EXERCISE
Starting with the line that holds "314x252 pixels." and stopping after the line that holds "Instruction: Click the", repeat the lines below word for word, without the pictures.

PROVIDED INFORMATION
***

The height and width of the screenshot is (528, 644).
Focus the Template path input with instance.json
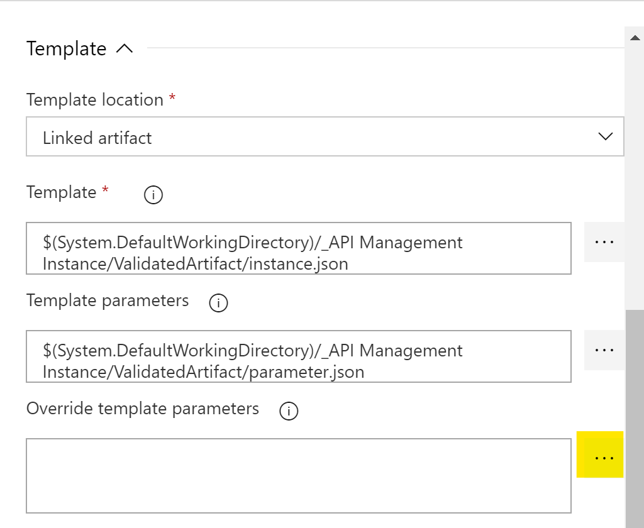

***

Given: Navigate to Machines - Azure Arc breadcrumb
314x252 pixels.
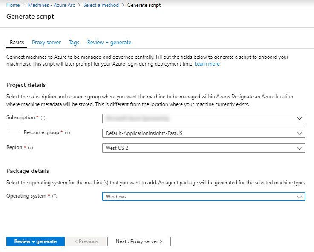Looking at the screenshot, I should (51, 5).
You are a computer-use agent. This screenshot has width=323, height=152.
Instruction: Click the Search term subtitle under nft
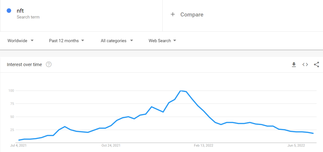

***

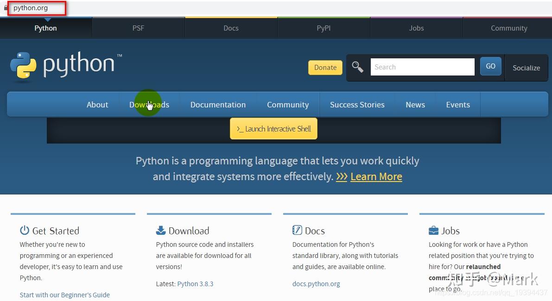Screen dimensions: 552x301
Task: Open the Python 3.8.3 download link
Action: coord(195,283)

***

ANSWER TO THIS EXERCISE
314x252 pixels.
Looking at the screenshot, I should (51, 5).
You are a computer-use agent. This screenshot has width=323, height=152.
Instruction: Click the Search term subtitle under nft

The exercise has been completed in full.